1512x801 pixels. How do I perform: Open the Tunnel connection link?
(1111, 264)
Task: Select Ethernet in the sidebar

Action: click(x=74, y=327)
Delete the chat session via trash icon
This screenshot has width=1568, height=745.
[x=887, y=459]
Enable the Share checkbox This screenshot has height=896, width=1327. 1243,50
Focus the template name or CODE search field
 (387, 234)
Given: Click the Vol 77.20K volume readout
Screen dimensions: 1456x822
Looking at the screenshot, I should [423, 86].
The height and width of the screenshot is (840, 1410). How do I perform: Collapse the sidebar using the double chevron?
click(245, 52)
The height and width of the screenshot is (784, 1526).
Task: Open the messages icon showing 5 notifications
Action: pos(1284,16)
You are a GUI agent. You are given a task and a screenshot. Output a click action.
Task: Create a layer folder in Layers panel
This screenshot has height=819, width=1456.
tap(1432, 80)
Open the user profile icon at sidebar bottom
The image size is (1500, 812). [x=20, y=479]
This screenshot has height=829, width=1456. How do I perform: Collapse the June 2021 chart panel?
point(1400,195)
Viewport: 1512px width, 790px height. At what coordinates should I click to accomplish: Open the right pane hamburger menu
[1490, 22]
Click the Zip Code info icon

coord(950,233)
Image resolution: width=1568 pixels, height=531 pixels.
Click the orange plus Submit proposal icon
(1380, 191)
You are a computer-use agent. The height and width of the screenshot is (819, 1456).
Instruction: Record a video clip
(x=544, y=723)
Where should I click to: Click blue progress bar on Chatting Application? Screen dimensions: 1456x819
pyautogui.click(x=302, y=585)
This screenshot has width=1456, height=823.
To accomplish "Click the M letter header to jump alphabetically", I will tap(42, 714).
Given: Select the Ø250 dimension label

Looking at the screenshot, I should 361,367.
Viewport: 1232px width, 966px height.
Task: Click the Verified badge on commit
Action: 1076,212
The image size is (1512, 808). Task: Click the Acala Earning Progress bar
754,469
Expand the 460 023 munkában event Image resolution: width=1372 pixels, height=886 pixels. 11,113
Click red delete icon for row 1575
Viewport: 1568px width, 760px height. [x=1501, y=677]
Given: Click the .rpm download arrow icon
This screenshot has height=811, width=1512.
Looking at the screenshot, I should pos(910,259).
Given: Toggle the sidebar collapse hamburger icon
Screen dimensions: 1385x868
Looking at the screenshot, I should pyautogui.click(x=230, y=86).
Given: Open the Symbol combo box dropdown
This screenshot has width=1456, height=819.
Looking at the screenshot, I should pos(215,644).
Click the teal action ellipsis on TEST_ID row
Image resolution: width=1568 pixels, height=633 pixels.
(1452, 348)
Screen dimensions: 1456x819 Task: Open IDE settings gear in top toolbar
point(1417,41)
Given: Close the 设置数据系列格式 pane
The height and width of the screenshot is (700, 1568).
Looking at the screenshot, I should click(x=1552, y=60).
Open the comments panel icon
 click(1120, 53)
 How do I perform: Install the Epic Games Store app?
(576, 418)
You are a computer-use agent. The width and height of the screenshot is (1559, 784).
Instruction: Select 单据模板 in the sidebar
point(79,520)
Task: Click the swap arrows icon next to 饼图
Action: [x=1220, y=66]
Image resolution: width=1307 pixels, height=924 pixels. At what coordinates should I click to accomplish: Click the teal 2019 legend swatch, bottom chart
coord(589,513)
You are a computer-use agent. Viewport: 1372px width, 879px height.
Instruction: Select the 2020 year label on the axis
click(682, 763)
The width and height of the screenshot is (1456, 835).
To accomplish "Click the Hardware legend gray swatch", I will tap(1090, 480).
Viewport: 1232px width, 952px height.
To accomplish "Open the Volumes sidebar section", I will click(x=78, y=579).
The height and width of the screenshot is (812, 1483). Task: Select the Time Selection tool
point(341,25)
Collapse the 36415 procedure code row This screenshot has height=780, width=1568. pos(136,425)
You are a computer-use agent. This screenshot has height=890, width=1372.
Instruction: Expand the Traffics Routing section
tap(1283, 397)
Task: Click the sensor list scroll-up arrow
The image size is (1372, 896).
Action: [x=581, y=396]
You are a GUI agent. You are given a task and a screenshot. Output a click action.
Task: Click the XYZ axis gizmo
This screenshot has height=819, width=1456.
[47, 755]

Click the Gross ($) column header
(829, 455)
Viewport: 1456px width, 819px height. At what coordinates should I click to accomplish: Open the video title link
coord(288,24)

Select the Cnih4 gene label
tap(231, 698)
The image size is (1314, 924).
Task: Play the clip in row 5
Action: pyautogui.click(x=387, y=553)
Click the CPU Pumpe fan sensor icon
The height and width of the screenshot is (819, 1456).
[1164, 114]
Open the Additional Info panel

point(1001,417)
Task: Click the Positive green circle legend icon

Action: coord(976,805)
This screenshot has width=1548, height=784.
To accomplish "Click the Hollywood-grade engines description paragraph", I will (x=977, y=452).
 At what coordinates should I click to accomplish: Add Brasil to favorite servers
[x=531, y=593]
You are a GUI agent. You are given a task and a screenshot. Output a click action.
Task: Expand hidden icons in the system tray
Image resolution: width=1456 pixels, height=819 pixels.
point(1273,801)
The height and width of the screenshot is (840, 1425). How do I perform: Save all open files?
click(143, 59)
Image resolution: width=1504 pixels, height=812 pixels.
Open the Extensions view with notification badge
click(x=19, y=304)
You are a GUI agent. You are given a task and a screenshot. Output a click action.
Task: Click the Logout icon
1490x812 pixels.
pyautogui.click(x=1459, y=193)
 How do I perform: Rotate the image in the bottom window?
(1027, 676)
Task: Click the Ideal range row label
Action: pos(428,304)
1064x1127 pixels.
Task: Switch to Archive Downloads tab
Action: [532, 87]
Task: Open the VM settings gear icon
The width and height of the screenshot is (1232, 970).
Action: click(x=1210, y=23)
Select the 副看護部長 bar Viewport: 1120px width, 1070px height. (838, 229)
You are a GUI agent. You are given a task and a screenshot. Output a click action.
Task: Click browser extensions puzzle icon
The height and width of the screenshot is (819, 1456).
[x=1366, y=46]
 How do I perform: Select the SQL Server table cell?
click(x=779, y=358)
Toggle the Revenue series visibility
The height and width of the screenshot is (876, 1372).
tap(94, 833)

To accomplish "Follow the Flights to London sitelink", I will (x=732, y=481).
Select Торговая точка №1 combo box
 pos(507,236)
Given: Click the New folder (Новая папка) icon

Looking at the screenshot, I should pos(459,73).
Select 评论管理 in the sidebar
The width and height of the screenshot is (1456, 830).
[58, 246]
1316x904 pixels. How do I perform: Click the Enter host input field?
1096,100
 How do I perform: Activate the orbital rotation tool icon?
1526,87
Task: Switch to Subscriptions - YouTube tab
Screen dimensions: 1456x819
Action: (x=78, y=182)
- - - - - - -
#### Task description:
In full and word for word, output the material.

#### Answer to this problem:
1512x801 pixels. How do I perform: Open the Tunnel connection link?
(1111, 264)
Task: Select Ethernet in the sidebar

Action: click(x=74, y=327)
Delete the chat session via trash icon
This screenshot has width=1568, height=745.
[x=887, y=459]
Enable the Share checkbox This screenshot has height=896, width=1327. 1243,50
Focus the template name or CODE search field
 (387, 234)
Given: Click the Vol 77.20K volume readout
Screen dimensions: 1456x822
Looking at the screenshot, I should [423, 86].
The height and width of the screenshot is (840, 1410). How do I perform: Collapse the sidebar using the double chevron?
click(245, 52)
The height and width of the screenshot is (784, 1526).
Task: Open the messages icon showing 5 notifications
Action: pos(1284,16)
You are a GUI agent. You are given a task and a screenshot. Output a click action.
Task: Create a layer folder in Layers panel
This screenshot has height=819, width=1456.
tap(1432, 80)
Open the user profile icon at sidebar bottom
The image size is (1500, 812). [x=20, y=479]
This screenshot has height=829, width=1456. How do I perform: Collapse the June 2021 chart panel?
point(1400,195)
Viewport: 1512px width, 790px height. At what coordinates should I click to accomplish: Open the right pane hamburger menu
[1490, 22]
Click the Zip Code info icon

coord(950,233)
Image resolution: width=1568 pixels, height=531 pixels.
Click the orange plus Submit proposal icon
(1380, 191)
You are a computer-use agent. The height and width of the screenshot is (819, 1456).
Instruction: Record a video clip
(x=544, y=723)
Where should I click to: Click blue progress bar on Chatting Application? Screen dimensions: 1456x819
pyautogui.click(x=302, y=585)
This screenshot has width=1456, height=823.
To accomplish "Click the M letter header to jump alphabetically", I will tap(42, 714).
Given: Select the Ø250 dimension label

Looking at the screenshot, I should 361,367.
Viewport: 1232px width, 966px height.
Task: Click the Verified badge on commit
Action: 1076,212
The image size is (1512, 808). Task: Click the Acala Earning Progress bar
754,469
Expand the 460 023 munkában event Image resolution: width=1372 pixels, height=886 pixels. 11,113
Click red delete icon for row 1575
Viewport: 1568px width, 760px height. [x=1501, y=677]
Given: Click the .rpm download arrow icon
This screenshot has height=811, width=1512.
Looking at the screenshot, I should pos(910,259).
Given: Toggle the sidebar collapse hamburger icon
Screen dimensions: 1385x868
Looking at the screenshot, I should pyautogui.click(x=230, y=86).
Given: Open the Symbol combo box dropdown
This screenshot has width=1456, height=819.
Looking at the screenshot, I should pos(215,644).
Click the teal action ellipsis on TEST_ID row
Image resolution: width=1568 pixels, height=633 pixels.
(1452, 348)
Screen dimensions: 1456x819 Task: Open IDE settings gear in top toolbar
point(1417,41)
Given: Close the 设置数据系列格式 pane
The height and width of the screenshot is (700, 1568).
Looking at the screenshot, I should click(x=1552, y=60).
Open the comments panel icon
 click(1120, 53)
 How do I perform: Install the Epic Games Store app?
(576, 418)
You are a computer-use agent. The width and height of the screenshot is (1559, 784).
Instruction: Select 单据模板 in the sidebar
point(79,520)
Task: Click the swap arrows icon next to 饼图
Action: [x=1220, y=66]
Image resolution: width=1307 pixels, height=924 pixels. At what coordinates should I click to accomplish: Click the teal 2019 legend swatch, bottom chart
coord(589,513)
You are a computer-use agent. Viewport: 1372px width, 879px height.
Instruction: Select the 2020 year label on the axis
click(682, 763)
The width and height of the screenshot is (1456, 835).
To accomplish "Click the Hardware legend gray swatch", I will tap(1090, 480).
Viewport: 1232px width, 952px height.
To accomplish "Open the Volumes sidebar section", I will click(x=78, y=579).
The height and width of the screenshot is (812, 1483). Task: Select the Time Selection tool
point(341,25)
Collapse the 36415 procedure code row This screenshot has height=780, width=1568. pos(136,425)
You are a computer-use agent. This screenshot has height=890, width=1372.
Instruction: Expand the Traffics Routing section
tap(1283, 397)
Task: Click the sensor list scroll-up arrow
The image size is (1372, 896).
Action: [x=581, y=396]
You are a GUI agent. You are given a task and a screenshot. Output a click action.
Task: Click the XYZ axis gizmo
This screenshot has height=819, width=1456.
[47, 755]

Click the Gross ($) column header
(829, 455)
Viewport: 1456px width, 819px height. At what coordinates should I click to accomplish: Open the video title link
coord(288,24)

Select the Cnih4 gene label
tap(231, 698)
The image size is (1314, 924).
Task: Play the clip in row 5
Action: pyautogui.click(x=387, y=553)
Click the CPU Pumpe fan sensor icon
The height and width of the screenshot is (819, 1456).
[1164, 114]
Open the Additional Info panel

point(1001,417)
Task: Click the Positive green circle legend icon

Action: coord(976,805)
This screenshot has width=1548, height=784.
To accomplish "Click the Hollywood-grade engines description paragraph", I will (x=977, y=452).
 At what coordinates should I click to accomplish: Add Brasil to favorite servers
[x=531, y=593]
You are a GUI agent. You are given a task and a screenshot. Output a click action.
Task: Expand hidden icons in the system tray
Image resolution: width=1456 pixels, height=819 pixels.
point(1273,801)
The height and width of the screenshot is (840, 1425). How do I perform: Save all open files?
click(143, 59)
Image resolution: width=1504 pixels, height=812 pixels.
Open the Extensions view with notification badge
click(x=19, y=304)
You are a GUI agent. You are given a task and a screenshot. Output a click action.
Task: Click the Logout icon
1490x812 pixels.
pyautogui.click(x=1459, y=193)
 How do I perform: Rotate the image in the bottom window?
(1027, 676)
Task: Click the Ideal range row label
Action: pos(428,304)
1064x1127 pixels.
Task: Switch to Archive Downloads tab
Action: [532, 87]
Task: Open the VM settings gear icon
The width and height of the screenshot is (1232, 970).
Action: click(x=1210, y=23)
Select the 副看護部長 bar Viewport: 1120px width, 1070px height. (838, 229)
You are a GUI agent. You are given a task and a screenshot. Output a click action.
Task: Click browser extensions puzzle icon
The height and width of the screenshot is (819, 1456).
[x=1366, y=46]
 How do I perform: Select the SQL Server table cell?
click(x=779, y=358)
Toggle the Revenue series visibility
The height and width of the screenshot is (876, 1372).
tap(94, 833)

To accomplish "Follow the Flights to London sitelink", I will (x=732, y=481).
Select Торговая точка №1 combo box
 pos(507,236)
Given: Click the New folder (Новая папка) icon

Looking at the screenshot, I should pos(459,73).
Select 评论管理 in the sidebar
The width and height of the screenshot is (1456, 830).
[58, 246]
1316x904 pixels. How do I perform: Click the Enter host input field?
1096,100
 How do I perform: Activate the orbital rotation tool icon?
1526,87
Task: Switch to Subscriptions - YouTube tab
Screen dimensions: 1456x819
Action: (x=78, y=182)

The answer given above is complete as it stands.